[Saved data entries]
BEGIN
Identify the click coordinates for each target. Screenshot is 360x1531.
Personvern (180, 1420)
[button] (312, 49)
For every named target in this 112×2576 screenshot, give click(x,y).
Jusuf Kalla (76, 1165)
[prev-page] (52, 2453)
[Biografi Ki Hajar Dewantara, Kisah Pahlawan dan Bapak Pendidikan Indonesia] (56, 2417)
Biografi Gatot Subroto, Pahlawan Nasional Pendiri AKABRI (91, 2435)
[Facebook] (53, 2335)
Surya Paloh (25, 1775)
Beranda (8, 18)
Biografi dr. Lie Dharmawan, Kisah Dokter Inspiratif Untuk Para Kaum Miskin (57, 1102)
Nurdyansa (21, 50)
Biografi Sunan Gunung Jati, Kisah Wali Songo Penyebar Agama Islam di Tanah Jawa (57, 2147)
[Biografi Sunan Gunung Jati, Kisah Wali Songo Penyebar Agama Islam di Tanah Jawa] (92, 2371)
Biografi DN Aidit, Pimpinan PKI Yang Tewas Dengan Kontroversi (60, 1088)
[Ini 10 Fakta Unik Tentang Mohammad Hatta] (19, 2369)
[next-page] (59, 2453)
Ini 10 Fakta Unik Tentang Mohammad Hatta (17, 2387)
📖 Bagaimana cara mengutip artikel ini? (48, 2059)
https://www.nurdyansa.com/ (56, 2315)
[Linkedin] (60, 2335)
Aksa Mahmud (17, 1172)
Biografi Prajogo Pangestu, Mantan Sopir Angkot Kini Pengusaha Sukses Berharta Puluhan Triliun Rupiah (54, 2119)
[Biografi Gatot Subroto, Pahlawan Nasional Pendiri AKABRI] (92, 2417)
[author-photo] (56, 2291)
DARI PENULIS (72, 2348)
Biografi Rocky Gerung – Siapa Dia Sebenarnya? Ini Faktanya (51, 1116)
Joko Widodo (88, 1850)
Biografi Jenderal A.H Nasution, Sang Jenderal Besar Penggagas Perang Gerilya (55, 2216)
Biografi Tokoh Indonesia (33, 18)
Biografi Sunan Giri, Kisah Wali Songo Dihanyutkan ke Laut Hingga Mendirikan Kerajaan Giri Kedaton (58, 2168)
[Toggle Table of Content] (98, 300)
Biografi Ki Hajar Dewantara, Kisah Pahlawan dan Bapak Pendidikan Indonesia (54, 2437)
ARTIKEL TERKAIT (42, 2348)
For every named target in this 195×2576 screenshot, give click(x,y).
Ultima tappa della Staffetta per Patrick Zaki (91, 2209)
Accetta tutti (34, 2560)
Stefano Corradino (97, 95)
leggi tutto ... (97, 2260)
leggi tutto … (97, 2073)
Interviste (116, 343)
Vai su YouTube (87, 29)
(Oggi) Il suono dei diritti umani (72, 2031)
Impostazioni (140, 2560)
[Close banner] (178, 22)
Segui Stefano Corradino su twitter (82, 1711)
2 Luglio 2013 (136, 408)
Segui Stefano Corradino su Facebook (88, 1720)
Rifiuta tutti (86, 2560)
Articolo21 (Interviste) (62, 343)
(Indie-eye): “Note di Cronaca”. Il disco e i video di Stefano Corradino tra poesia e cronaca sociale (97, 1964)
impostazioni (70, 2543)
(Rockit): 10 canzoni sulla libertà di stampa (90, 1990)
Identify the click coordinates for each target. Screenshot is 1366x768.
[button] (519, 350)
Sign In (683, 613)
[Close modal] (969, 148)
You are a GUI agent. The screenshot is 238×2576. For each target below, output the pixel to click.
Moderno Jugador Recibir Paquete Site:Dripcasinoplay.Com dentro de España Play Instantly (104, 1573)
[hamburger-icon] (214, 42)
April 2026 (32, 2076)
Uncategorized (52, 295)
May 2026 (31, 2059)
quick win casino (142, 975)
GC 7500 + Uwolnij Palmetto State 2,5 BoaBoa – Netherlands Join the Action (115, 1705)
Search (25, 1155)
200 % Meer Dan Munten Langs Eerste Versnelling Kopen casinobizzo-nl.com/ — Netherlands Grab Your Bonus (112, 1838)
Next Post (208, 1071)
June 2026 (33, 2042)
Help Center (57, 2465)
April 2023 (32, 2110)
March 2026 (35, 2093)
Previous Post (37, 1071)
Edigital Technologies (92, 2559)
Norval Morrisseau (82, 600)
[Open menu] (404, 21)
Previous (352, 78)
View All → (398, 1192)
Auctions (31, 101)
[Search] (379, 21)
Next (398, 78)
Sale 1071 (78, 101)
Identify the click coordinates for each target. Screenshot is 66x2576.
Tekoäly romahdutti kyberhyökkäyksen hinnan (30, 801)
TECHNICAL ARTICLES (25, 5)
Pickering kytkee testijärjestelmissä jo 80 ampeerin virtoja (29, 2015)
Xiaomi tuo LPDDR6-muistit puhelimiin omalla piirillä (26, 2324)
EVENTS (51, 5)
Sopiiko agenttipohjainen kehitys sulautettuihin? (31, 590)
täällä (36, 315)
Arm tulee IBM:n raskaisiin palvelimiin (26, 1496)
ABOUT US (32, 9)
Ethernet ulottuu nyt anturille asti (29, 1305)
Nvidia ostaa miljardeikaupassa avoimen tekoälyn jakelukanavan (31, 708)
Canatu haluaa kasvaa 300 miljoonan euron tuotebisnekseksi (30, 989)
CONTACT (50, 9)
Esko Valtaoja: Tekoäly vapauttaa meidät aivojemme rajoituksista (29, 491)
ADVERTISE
END
TASK OBJECTIVE. Word for word, repeat the data from its first line through the line with "Surya Paloh (25, 1775)", including both of those lines and no others.

RESULT OF THIS TASK.
Identify the click coordinates for each target. Screenshot is 360x1531.
Personvern (180, 1420)
[button] (312, 49)
For every named target in this 112×2576 screenshot, give click(x,y).
Jusuf Kalla (76, 1165)
[prev-page] (52, 2453)
[Biografi Ki Hajar Dewantara, Kisah Pahlawan dan Bapak Pendidikan Indonesia] (56, 2417)
Biografi Gatot Subroto, Pahlawan Nasional Pendiri AKABRI (91, 2435)
[Facebook] (53, 2335)
Surya Paloh (25, 1775)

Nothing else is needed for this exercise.